> _AVAILABLE RECORDS_:
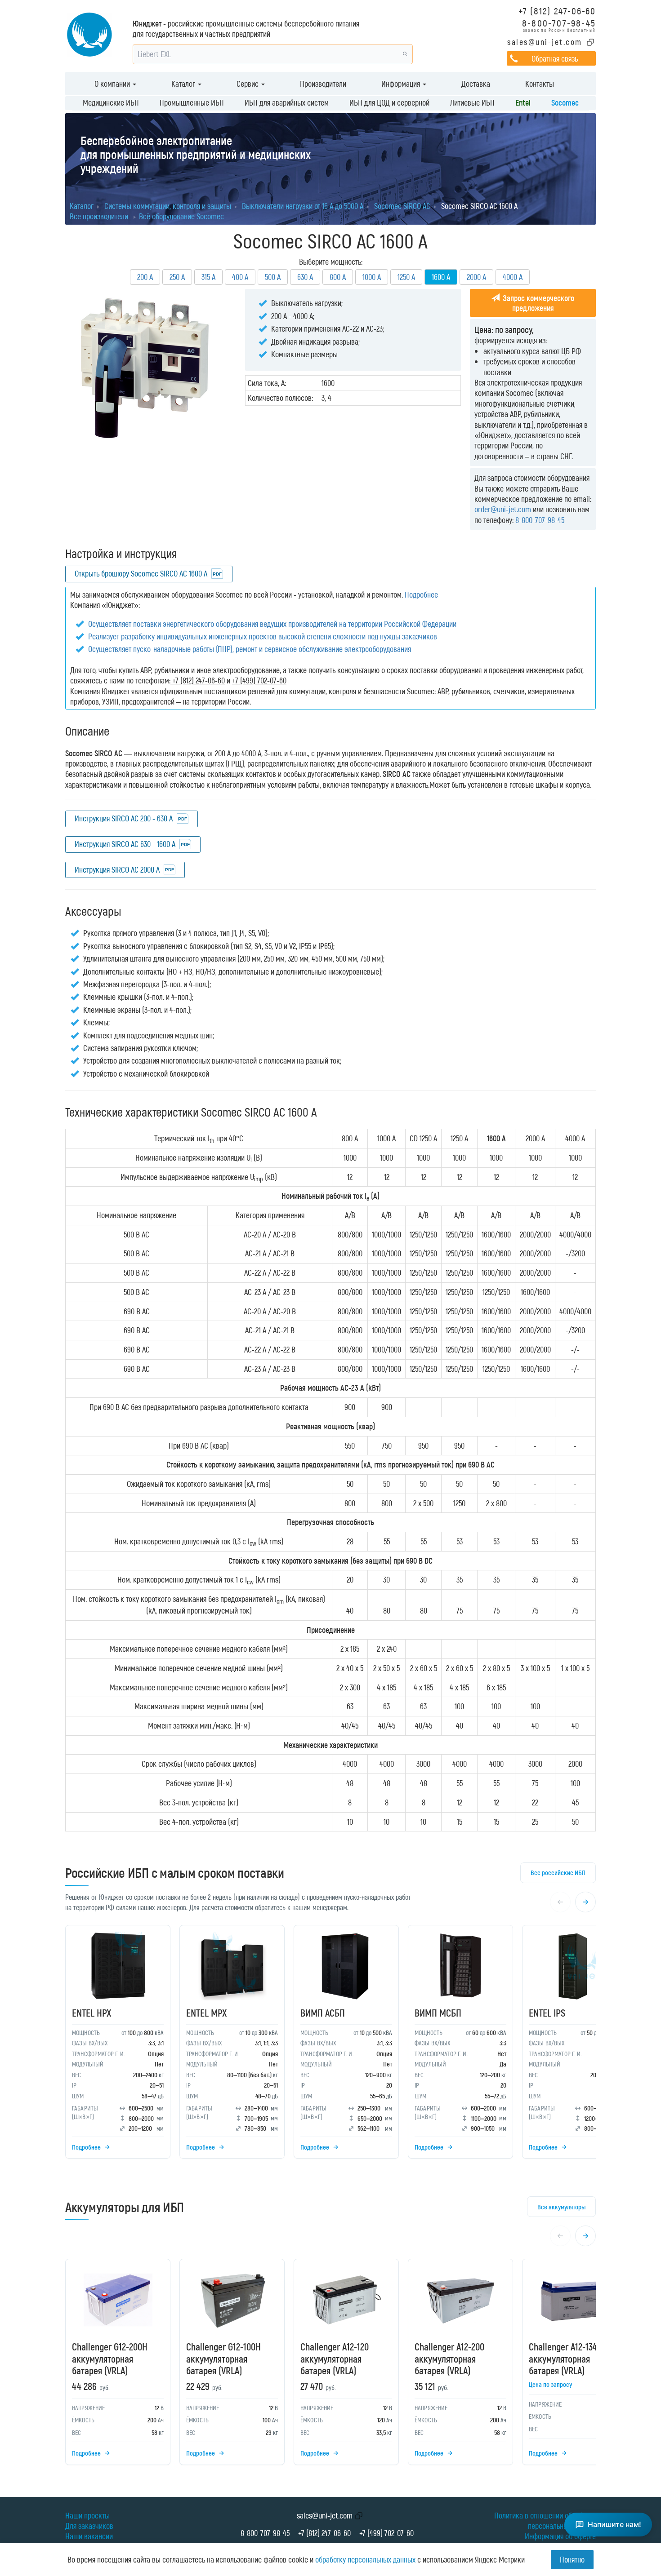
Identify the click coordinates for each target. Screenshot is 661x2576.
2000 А (476, 277)
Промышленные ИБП (192, 102)
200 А (145, 277)
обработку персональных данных (365, 2559)
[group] (330, 2044)
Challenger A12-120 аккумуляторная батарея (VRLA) (334, 2358)
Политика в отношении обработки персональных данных (545, 2520)
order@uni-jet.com (502, 509)
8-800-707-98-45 (559, 22)
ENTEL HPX (91, 2012)
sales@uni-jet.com (544, 42)
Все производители (99, 216)
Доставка (475, 84)
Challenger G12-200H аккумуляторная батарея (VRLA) (109, 2358)
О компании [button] (113, 84)
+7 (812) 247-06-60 (557, 10)
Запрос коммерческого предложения (537, 303)
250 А (177, 277)
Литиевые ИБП (472, 102)
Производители (323, 84)
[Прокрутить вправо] (585, 1902)
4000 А (513, 277)
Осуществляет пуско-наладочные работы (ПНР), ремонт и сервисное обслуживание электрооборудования (249, 649)
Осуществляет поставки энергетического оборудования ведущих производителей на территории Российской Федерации (272, 624)
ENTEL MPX (206, 2012)
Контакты (539, 84)
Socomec (565, 102)
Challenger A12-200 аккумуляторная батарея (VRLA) (449, 2358)
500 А (273, 277)
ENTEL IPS (547, 2012)
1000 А (371, 277)
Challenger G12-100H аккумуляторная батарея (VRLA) (223, 2358)
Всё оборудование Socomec (181, 216)
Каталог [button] (184, 84)
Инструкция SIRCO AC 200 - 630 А (124, 818)
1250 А (406, 277)
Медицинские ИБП (111, 102)
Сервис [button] (248, 84)
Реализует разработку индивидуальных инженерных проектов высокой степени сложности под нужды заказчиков (262, 636)
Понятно (572, 2559)
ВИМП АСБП (322, 2012)
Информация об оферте (560, 2536)
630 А (305, 277)
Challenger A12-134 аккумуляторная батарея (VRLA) (563, 2358)
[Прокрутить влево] (560, 1902)
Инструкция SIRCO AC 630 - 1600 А (125, 844)
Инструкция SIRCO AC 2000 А (117, 869)
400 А (240, 277)
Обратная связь (554, 58)
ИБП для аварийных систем (287, 102)
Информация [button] (401, 84)
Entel (523, 102)
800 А (338, 277)
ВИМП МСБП (438, 2012)
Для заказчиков (89, 2526)
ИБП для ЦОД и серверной (389, 102)
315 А (208, 277)
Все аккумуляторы (561, 2207)
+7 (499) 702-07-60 (386, 2533)
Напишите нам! (614, 2524)
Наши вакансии (89, 2536)
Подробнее (421, 594)
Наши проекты (87, 2515)
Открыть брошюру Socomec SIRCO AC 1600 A (141, 573)
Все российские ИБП (558, 1872)
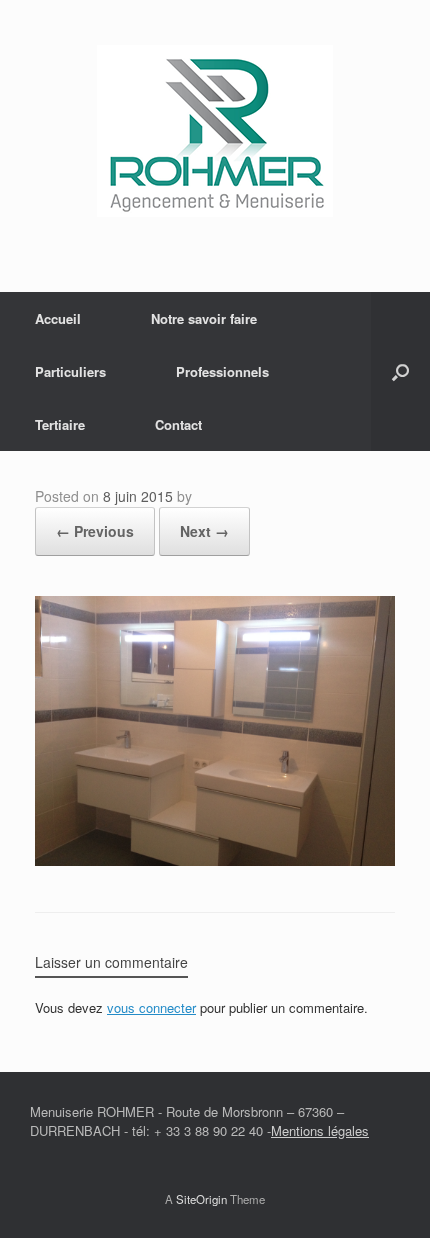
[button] (400, 371)
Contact (178, 424)
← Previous (95, 531)
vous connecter (151, 1007)
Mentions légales (320, 1130)
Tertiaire (60, 424)
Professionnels (222, 371)
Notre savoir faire (204, 318)
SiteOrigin (201, 1199)
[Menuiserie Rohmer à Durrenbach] (215, 131)
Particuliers (70, 371)
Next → (204, 531)
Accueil (58, 318)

> _WORK TO BE COMPLETED_: Print each record exactly as it stands, omitting the pictures.

> _WORKED SOLUTION_:
Identify the click coordinates for each target. Screenshot is 661x2576.
2000 А (476, 277)
Промышленные ИБП (192, 102)
200 А (145, 277)
обработку персональных данных (365, 2559)
[group] (330, 2044)
Challenger A12-120 аккумуляторная батарея (VRLA) (334, 2358)
Политика в отношении обработки персональных данных (545, 2520)
order@uni-jet.com (502, 509)
8-800-707-98-45 (559, 22)
ENTEL HPX (91, 2012)
sales@uni-jet.com (544, 42)
Все производители (99, 216)
Доставка (475, 84)
Challenger G12-200H аккумуляторная батарея (VRLA) (109, 2358)
О компании [button] (113, 84)
+7 (812) 247-06-60 (557, 10)
Запрос коммерческого предложения (537, 303)
250 А (177, 277)
Литиевые ИБП (472, 102)
Производители (323, 84)
[Прокрутить вправо] (585, 1902)
4000 А (513, 277)
Осуществляет пуско-наладочные работы (ПНР), ремонт и сервисное обслуживание электрооборудования (249, 649)
Осуществляет поставки энергетического оборудования ведущих производителей на территории Российской Федерации (272, 624)
ENTEL MPX (206, 2012)
Контакты (539, 84)
Socomec (565, 102)
Challenger A12-200 аккумуляторная батарея (VRLA) (449, 2358)
500 А (273, 277)
ENTEL IPS (547, 2012)
1000 А (371, 277)
Challenger G12-100H аккумуляторная батарея (VRLA) (223, 2358)
Всё оборудование Socomec (181, 216)
Каталог [button] (184, 84)
Инструкция SIRCO AC 200 - 630 А (124, 818)
1250 А (406, 277)
Медицинские ИБП (111, 102)
Сервис [button] (248, 84)
Реализует разработку индивидуальных инженерных проектов высокой степени сложности под нужды заказчиков (262, 636)
Понятно (572, 2559)
ВИМП АСБП (322, 2012)
Информация об оферте (560, 2536)
630 А (305, 277)
Challenger A12-134 аккумуляторная батарея (VRLA) (563, 2358)
[Прокрутить влево] (560, 1902)
Инструкция SIRCO AC 630 - 1600 А (125, 844)
Инструкция SIRCO AC 2000 А (117, 869)
400 А (240, 277)
Обратная связь (554, 58)
ИБП для аварийных систем (287, 102)
Информация [button] (401, 84)
Entel (523, 102)
800 А (338, 277)
ВИМП МСБП (438, 2012)
Для заказчиков (89, 2526)
ИБП для ЦОД и серверной (389, 102)
315 А (208, 277)
Все аккумуляторы (561, 2207)
+7 (499) 702-07-60 (386, 2533)
Напишите нам! (614, 2524)
Наши вакансии (89, 2536)
Подробнее (421, 594)
Наши проекты (87, 2515)
Открыть брошюру Socomec SIRCO AC 1600 A (141, 573)
Все российские ИБП (558, 1872)
[button] (400, 371)
Contact (178, 424)
← Previous (95, 531)
vous connecter (151, 1007)
Mentions légales (320, 1130)
Tertiaire (60, 424)
Professionnels (222, 371)
Notre savoir faire (204, 318)
SiteOrigin (201, 1199)
[Menuiserie Rohmer à Durrenbach] (215, 131)
Particuliers (70, 371)
Next → (204, 531)
Accueil (58, 318)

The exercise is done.